January 2007 16

The end of 1U servers?

http://www.computing.co.uk/itweek/comment/2172567/shape-servers-come

Here’s an interesting thought with which to start the New Year – are some server hardware vendors losing the plot? The recent launch by San Jose-based Supermicro of its 1U Twin server, which contains two dual-processor servers in a single 1U chassis, seems to suggest they are.

There will always be a need (for the short term anyway) for a 1U server, they remain very effective ways of deploying infrastructure cheaply at balanced risk, particularly when there aren’t great storage needs, or high availability. 

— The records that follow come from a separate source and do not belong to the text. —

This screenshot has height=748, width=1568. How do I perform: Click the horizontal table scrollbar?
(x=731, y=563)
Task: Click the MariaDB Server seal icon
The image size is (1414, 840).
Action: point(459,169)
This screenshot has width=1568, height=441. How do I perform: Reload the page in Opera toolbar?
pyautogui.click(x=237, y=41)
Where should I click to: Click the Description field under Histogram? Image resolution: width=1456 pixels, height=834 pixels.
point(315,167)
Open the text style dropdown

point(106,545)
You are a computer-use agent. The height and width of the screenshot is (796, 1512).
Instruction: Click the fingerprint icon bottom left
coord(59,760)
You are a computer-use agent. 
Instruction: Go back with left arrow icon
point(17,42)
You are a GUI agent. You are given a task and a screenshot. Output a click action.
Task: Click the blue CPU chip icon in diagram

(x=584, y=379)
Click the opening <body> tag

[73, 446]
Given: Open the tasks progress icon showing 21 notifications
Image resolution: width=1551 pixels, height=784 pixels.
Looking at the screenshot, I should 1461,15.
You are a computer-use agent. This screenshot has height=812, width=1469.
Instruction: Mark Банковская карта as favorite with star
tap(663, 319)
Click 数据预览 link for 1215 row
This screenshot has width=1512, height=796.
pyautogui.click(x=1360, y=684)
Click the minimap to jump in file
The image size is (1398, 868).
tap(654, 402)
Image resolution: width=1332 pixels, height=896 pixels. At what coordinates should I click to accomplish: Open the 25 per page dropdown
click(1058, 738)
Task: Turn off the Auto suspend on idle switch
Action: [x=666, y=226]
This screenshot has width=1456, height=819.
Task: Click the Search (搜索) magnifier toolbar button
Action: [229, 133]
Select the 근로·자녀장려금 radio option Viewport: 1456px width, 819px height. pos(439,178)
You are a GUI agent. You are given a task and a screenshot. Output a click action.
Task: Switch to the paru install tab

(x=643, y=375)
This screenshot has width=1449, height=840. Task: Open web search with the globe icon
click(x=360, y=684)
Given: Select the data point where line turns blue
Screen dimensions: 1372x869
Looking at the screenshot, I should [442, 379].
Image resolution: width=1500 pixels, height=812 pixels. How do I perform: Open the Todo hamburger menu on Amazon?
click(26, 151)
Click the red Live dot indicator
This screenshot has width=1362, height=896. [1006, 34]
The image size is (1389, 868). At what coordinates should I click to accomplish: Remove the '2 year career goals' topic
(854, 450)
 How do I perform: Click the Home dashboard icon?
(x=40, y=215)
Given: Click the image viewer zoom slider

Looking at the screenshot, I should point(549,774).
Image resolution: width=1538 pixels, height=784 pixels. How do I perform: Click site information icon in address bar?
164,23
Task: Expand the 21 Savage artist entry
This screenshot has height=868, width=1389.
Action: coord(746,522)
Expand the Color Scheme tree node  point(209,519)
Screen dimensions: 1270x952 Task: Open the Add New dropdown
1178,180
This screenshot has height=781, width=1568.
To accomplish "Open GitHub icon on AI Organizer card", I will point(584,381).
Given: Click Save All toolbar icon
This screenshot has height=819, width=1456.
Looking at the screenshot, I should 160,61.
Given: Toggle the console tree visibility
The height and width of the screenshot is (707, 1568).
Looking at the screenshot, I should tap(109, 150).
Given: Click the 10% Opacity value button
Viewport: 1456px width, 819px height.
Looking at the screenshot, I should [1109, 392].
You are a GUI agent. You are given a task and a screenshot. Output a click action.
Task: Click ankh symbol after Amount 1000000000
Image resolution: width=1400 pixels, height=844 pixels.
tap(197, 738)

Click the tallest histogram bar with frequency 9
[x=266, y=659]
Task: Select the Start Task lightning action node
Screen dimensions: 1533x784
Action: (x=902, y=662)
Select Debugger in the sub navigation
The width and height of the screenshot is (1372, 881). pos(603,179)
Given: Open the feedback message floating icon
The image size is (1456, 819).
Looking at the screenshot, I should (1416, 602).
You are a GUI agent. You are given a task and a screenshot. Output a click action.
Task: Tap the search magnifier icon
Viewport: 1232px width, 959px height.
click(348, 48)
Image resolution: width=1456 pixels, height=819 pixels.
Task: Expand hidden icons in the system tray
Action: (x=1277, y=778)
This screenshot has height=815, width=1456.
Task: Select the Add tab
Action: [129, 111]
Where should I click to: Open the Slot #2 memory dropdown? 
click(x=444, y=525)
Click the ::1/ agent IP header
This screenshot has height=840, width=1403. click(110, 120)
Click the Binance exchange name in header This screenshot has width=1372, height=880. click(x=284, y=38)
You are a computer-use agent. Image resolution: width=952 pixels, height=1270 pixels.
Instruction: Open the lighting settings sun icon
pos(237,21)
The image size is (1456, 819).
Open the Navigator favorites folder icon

There needs to be the concept of acceptable risk, say I’ve got two DL360s (1U servers), they do only have one power supply, so if the power supply did fail, I’d be down a box, but the chances of that power supply failing over a 3yr period (typical server life span) are relatively low, the chances of both servers suffering a power supply failure are even lower. 

Grid computing/blades could be used to supplement the DL360, but there remains something cool, that a team says we need a physical box (for whatever reason), the DL360 type server remains (power and datacenter real estate aside) an efficient way of providing this, balancing budget and capacity.

The 1U server remains a useful consolidation tool for those platforms not best suited for blades, or set not to be around for the long term, replacing that proliant 1600 with modem rack the support teams use for dial in, is an ideal dl360 candidate.